Reproduce each of these lines exactly as it appears, covering all the entries.

Part of a data file:
## start

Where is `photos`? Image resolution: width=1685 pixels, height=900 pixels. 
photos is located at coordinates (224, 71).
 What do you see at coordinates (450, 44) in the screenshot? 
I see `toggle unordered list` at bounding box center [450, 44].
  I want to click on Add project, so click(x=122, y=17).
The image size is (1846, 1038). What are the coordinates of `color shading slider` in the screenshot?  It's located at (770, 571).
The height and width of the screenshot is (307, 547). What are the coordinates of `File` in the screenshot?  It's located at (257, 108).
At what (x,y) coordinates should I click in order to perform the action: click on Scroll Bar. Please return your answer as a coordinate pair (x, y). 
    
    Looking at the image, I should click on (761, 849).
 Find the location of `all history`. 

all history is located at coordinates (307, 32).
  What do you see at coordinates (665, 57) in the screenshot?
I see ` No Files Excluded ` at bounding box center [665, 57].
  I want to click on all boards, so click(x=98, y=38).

## end

▶ _EXPECTED ANSWER_:
Where is `photos`? Image resolution: width=1685 pixels, height=900 pixels. 
photos is located at coordinates (224, 71).
 What do you see at coordinates (450, 44) in the screenshot? 
I see `toggle unordered list` at bounding box center [450, 44].
  I want to click on Add project, so click(x=122, y=17).
The image size is (1846, 1038). What are the coordinates of `color shading slider` in the screenshot?  It's located at (770, 571).
The height and width of the screenshot is (307, 547). What are the coordinates of `File` in the screenshot?  It's located at (257, 108).
At what (x,y) coordinates should I click in order to perform the action: click on Scroll Bar. Please return your answer as a coordinate pair (x, y). 
    
    Looking at the image, I should click on (761, 849).
 Find the location of `all history`. 

all history is located at coordinates (307, 32).
  What do you see at coordinates (665, 57) in the screenshot?
I see ` No Files Excluded ` at bounding box center [665, 57].
  I want to click on all boards, so click(x=98, y=38).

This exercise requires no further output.